Tuesday 16th of November 2021

I have the 3 quart. how much water and how much wild rice can I cook in it and how long do I cook it?

Nicole Johnson

Tuesday 16th of November 2021

I'm not sure! I don't cook with a 3 quart. You should be able to make the recipe as written, but I'm guessing and haven't tested it in that size pot. If you try it, let us know how it goes!

Ellie

Monday 8th of November 2021

What if I soak the rice overnight before cooking it, would that change the time required?

Nicole Johnson

Monday 8th of November 2021

I'm not sure! I haven't done it that way before. Let us know how it goes if you do!

Anne

Friday 30th of July 2021

Just made this recipe and the wild rice came out perfect. Chewy, but thoroughly cooked. I used Lundberg's organic wild rice: 1 cup of rice with 3 1/2 cups water and no salt (only because I forgot the salt. On pressure cook for exactly 15 minutes and released the steam manually after waiting 13 minutes. Still had some water left over which is EXACTLY how you should cook a grain like wild rice or rye. Very excited to have this new method for wild rice ... thank you!

lrc

Thursday 23rd of September 2021

@Anne, Way too watery. I wasted beautiful expensive Lundberg wild rice in Instapot for 15 minutes then rest 10 minutes. It was drowning in water. I tried cooking it for another 15 minutes - still was too watery and mushy and tasteless. I had to throw it out. I am truly sorry. 1 cup rice to 4 cups stock does not work for me. Am I missing something?

Catherine Lee

Monday 17th of May 2021

I just used this recipe,very tasty! Yes, there is a lot of water left and I went with just 2 cups broth to one of rice. I don't have a strainer in my tiny RV so just used a slotted spoon. But the rice still came out perfect, full of flavor and really yummy in such a short time!
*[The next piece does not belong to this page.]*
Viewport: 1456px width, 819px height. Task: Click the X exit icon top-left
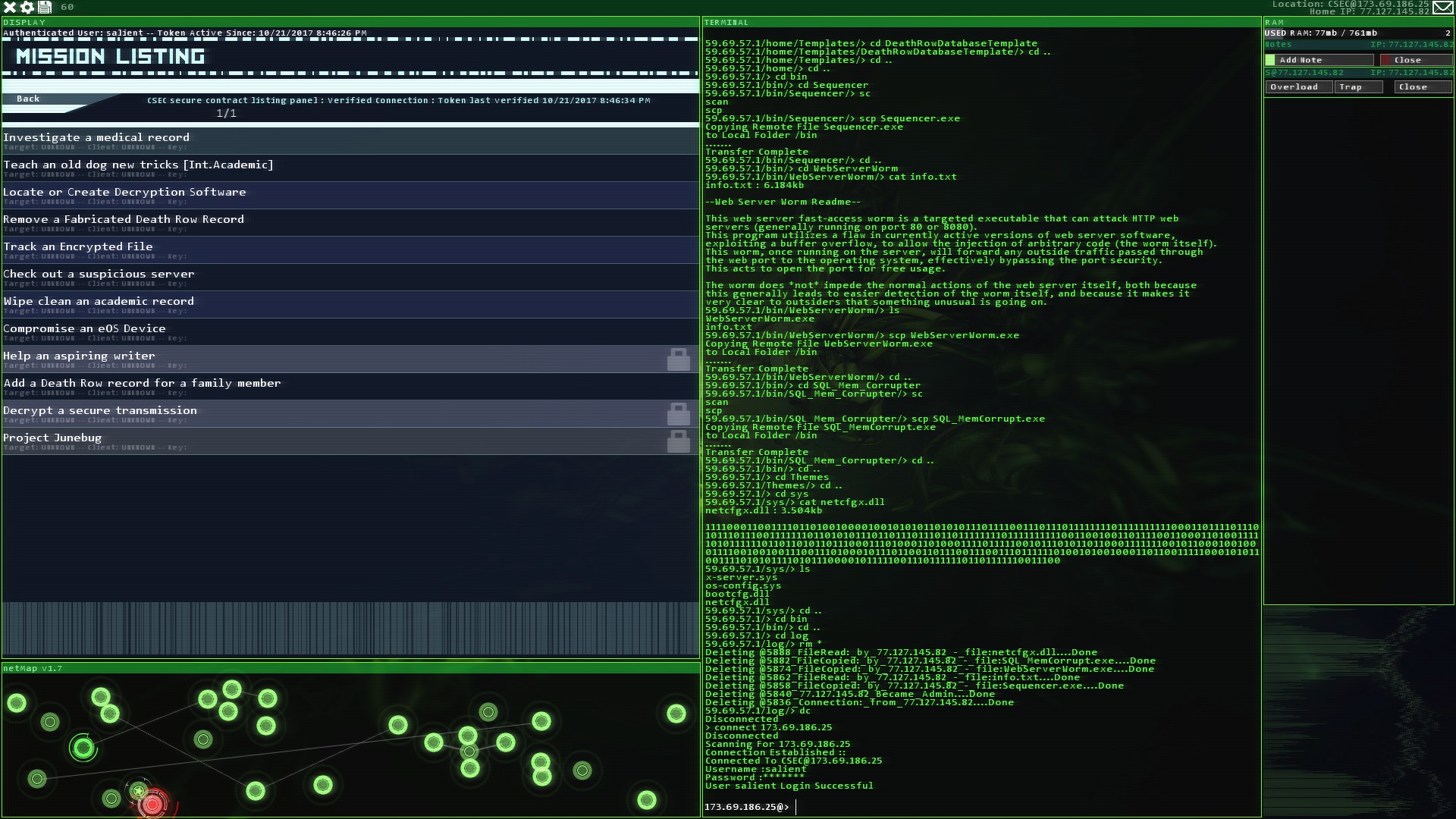pos(10,7)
Could not make it in here on the burner because of lack of fuel to run it. Thank you!

Susan

Monday 14th of December 2020

I grew up on wild rice - only thing my mother ever used to stuff a turkey. Your directions are confusing to me. At one point you say to NPR for 15 minutes - another place you say 10. The recipe says to cook for 15 minutes and some of the comments say 35

Nicole Johnson

Monday 14th of December 2020

Hi Susan! Thanks for your feedback. I've updated the post over the years, and I missed a spot, it looks like. The good news is that it'll still turn out whether you NPR for 10 minutes or 15 minutes. The 35 minute comment has been removed to prevent further confusion. Happy holidays!